In can be tender when associated with areas of inflammation around the mass.
Indentation of the abdomen at proximal sites may be possible - stool collection
Dull note on percussion over the mass.
Normal bowel sounds are usually heard.

However, if the patient neglects the above symptoms, it can complicates as bowel perforation, that surprisingly, occurs at the caecum instead of the site of malignancy.
Patient can presents with severe generalised abdominal pain, with features of shock.

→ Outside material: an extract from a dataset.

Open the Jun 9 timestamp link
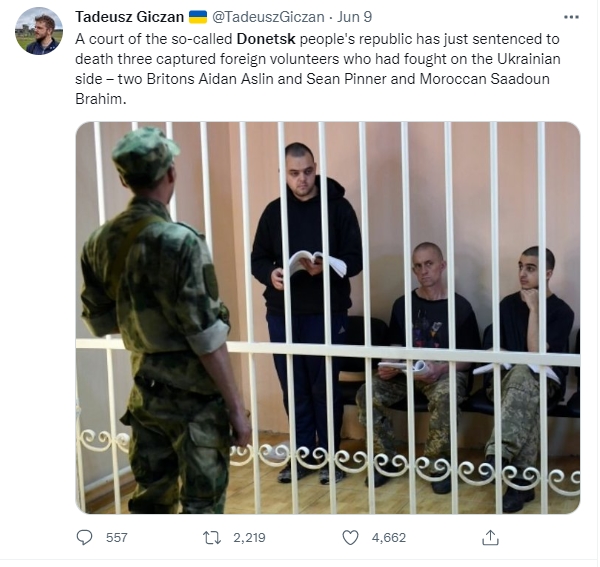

What are the mode of spreading for CA colon?

1) Direct spread

Longituidinal, transverse or radial.
It usually involves the surrounding bowel wall causing obstruction before invading the adjacent structures.
Sometimes, fistulas are formed when the tumour invades to adjacent structures (vesico-enteric fistula)
Radial spread involving the adjacent organ determines the prognosis.

2) Lymphatic spread

Lymph nodes draining the colon :

L1 -> Nodes located within the vicinity of the colon
L2 -> Right, left colic, mid-colic and ileocolic nodes
L3 -> Nodes originating from the abdominal aorta, close to the superior mesenteric vessels

3) Hematogenous spread

Via the portal system, it spreads to the liver.
Rarely to the skin, lungs, brain

4) Transcoelomic spread

What are the investigations to be done?

Currently, colonscopy is the investigation of choice, provided that the patient is fit enough to undergo bowel preparation.
The advantage is, not only the primary tumour can be clealy visible, but any polyps or other synchronous tumour.
However, it carries a small risk of bowel perforation.

If colonoscopy is contraindicated, Double contrast barium studies can be done.
On abdominal X-ray, we'll be looking for a filling-defect.
Or flexible sigmoidoscopy can be done.

Ultrasound of the liver to look for secondaries.
CT abdomen, thorax as for staging of the malignancy.